──────── Material for this task
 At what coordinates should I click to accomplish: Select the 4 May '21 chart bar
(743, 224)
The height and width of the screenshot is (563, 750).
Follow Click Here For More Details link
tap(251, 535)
────────────────
__Directions__. Line by line, the data should be returned exactly as written.

__Written reply__.
 At what coordinates should I click to accomplish: Select the 4 May '21 chart bar
(743, 224)
The height and width of the screenshot is (563, 750).
Follow Click Here For More Details link
tap(251, 535)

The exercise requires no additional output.